/---
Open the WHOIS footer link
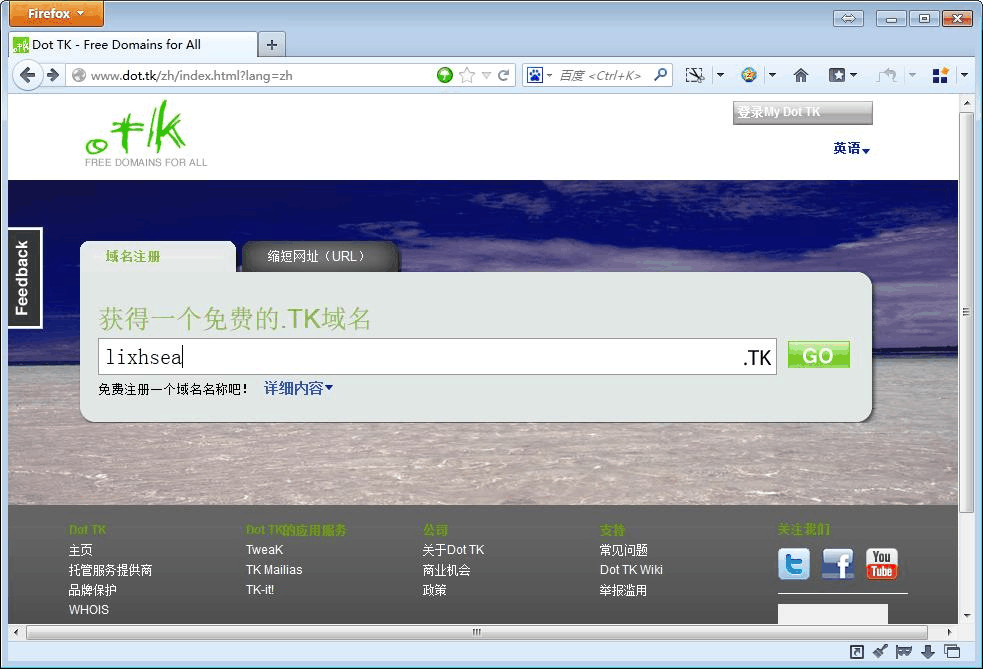The image size is (983, 669). [x=89, y=610]
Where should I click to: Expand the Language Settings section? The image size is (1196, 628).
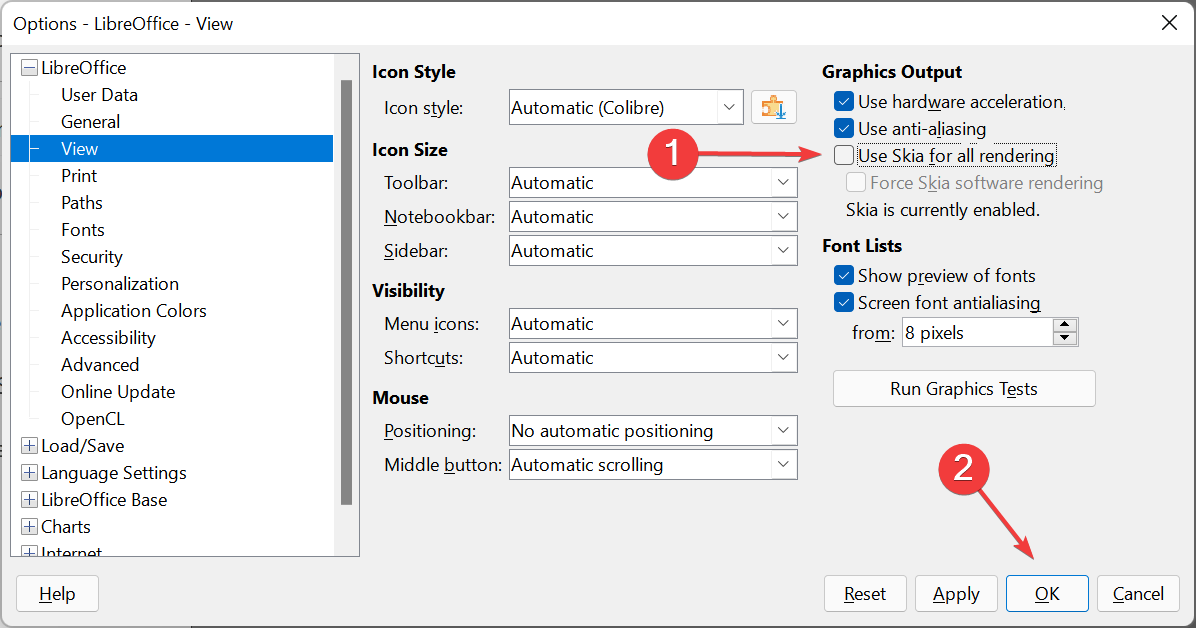tap(29, 472)
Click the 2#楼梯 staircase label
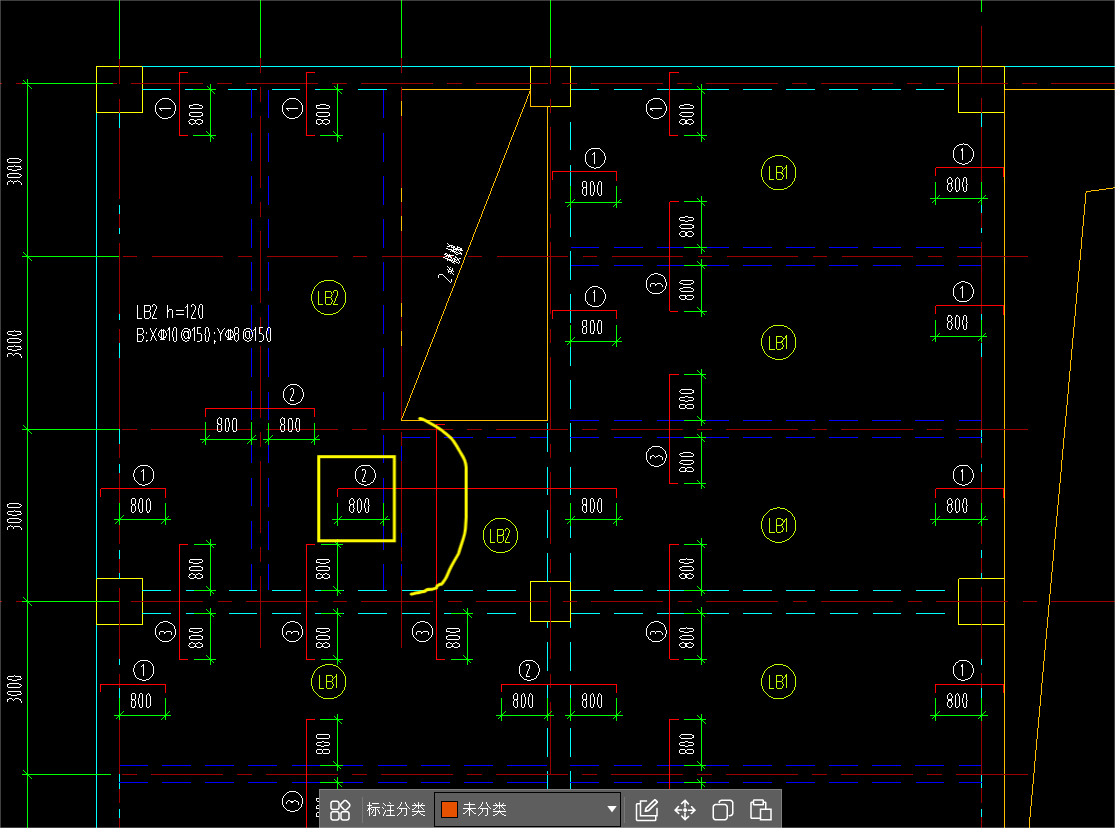 [x=451, y=262]
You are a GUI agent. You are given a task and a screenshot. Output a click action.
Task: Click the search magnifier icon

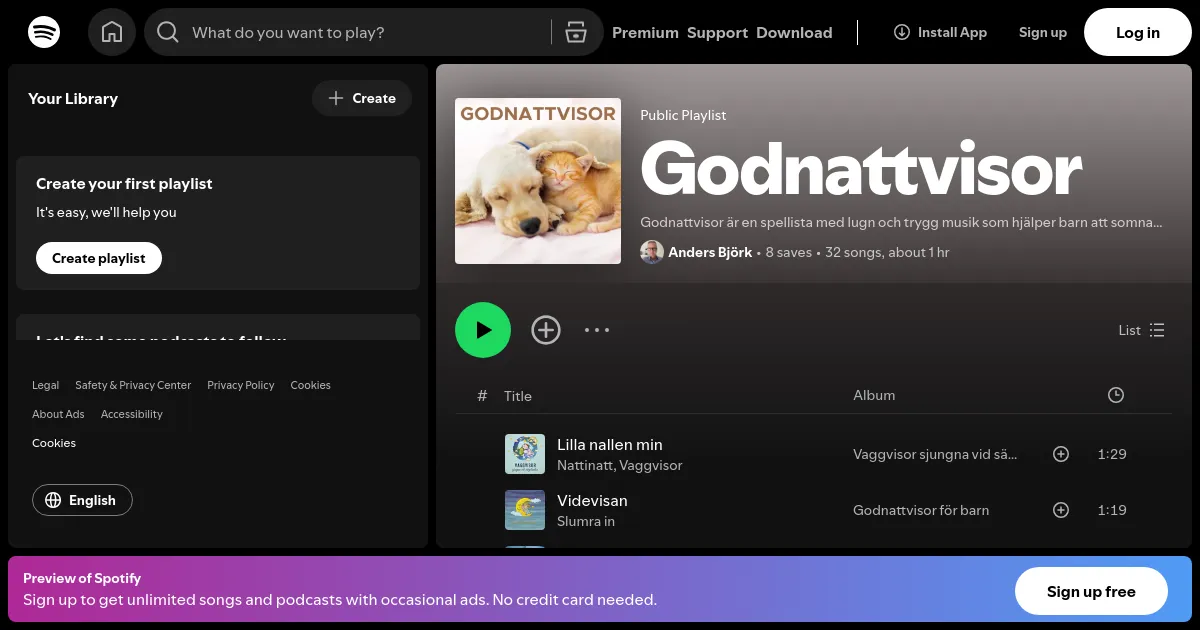[167, 32]
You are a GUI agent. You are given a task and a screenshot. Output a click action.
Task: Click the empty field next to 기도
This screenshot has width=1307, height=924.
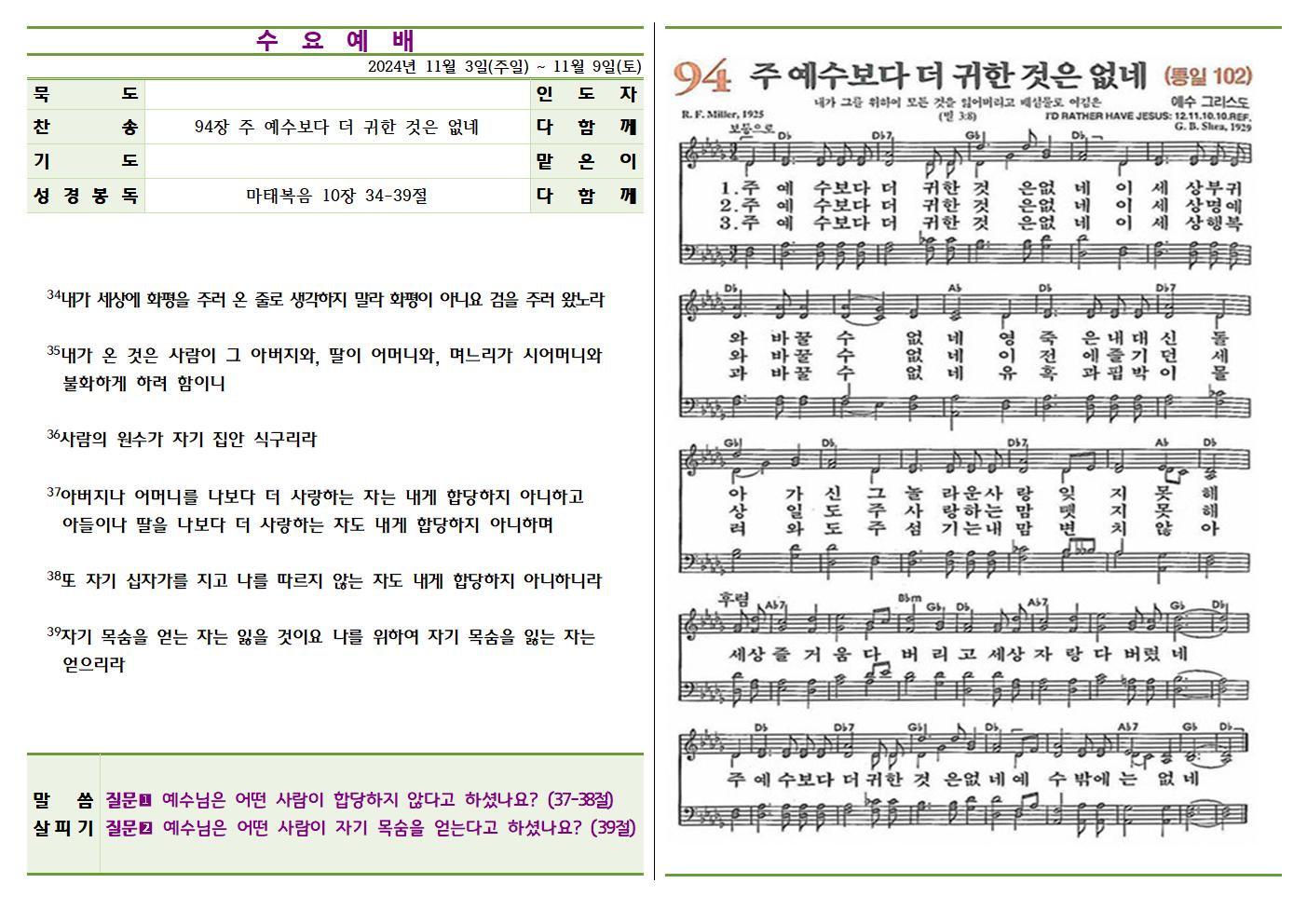(336, 161)
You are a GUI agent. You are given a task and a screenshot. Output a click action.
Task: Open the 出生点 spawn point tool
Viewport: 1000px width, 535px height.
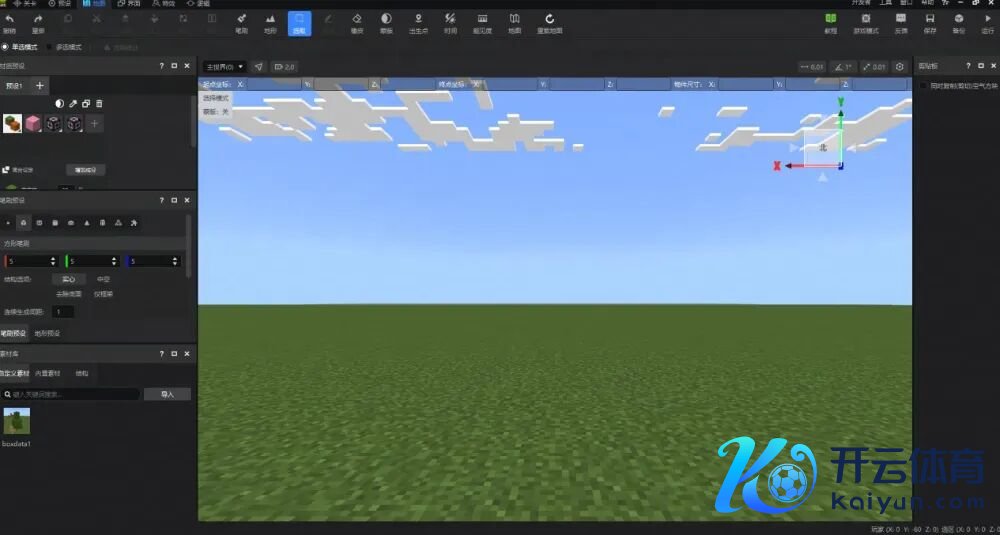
\---
» **Written instruction**
Copy the rows word for word, from the start of the rows through the line that contains "[x=451, y=262]", and leave the pictures out.

» **Finished answer**
Open the WHOIS footer link
The image size is (983, 669). [x=89, y=610]
Where should I click to: Expand the Language Settings section? The image size is (1196, 628).
tap(29, 472)
Click the 2#楼梯 staircase label
 [x=451, y=262]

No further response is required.